Letting the Best Idea Win:
There are hackathons at Addepar. There are brainstorms at Addepar. There is even a lot of after-hours idea sharing at Addepar. What there isn't is a meritocracy of ideas. Addepar pays lip service to the ideal of letting the best idea win, but unfortunately, lets politics and office hierarchy stifle the amazingly talented, or the brave risk-takers. Instead of encouraging others to tackle problems with vigor and innovation, we end up playing it safe and stomping out opportunity for change. It's no wonder this company has seen an exodus of talent.

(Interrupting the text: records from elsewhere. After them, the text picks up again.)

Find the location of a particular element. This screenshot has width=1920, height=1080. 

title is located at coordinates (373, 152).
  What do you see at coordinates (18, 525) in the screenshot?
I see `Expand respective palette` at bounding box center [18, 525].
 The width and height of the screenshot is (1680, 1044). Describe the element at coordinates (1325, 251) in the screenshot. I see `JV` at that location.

Solve Problems That Matter:
Addepar faces a lot of problems to solve. This is why it is a fascinating place to work. Finance is ripe for the fixing, and the company might just have the talent and opportunity to pull it off. Instead, a blind adherence to hubris often times lead to Addepar teams solving the wrong problems. Instead of tackling a huge, glaringly unscalable problem in our services organizations, Addepar instead overhires, and creates ill-conceived models to appease leadership. Instead of investing in portions of the product that are truly revolutionary, and lapping the competition, the company instead spends cycles on "Fascinating" engineering challenges, or an ill-contrived "try this process from a book" flavors of the week. Often - the root cause of organizational issues is lackadaisically monkey patched by a spur of the moment model, process, and this unfortunately underscores the lack of critical thinking within the middle management of Addepar.
Bias for Action:
Addepar certainly gets a lot done. However, there is enough inertia on process and thumb-twiddling that makes it incredulously hard to get things done. Often, too much time is spent on analysis-paralysis in a well-intentioned, but poorly executed ideal of being data driven. The spirit of execution and learning, long a hallmark of "silicon valley" is quickly dying at Addepar, and I fear for it's future. Yes risk must be mitigated. Yes we must optimize ROI. I fear however, we do not take into account the opportunity cost of sitting pat and iterating on mediocrity.
Building Together:
There are issues at every company, but Addepar possesses an amazing amount of talent, and friendly individuals to boot. If any company will "fix finance", it will be this one. I implore leadership to take a good hard look at the opportunity it faces, and to seize it with vigor.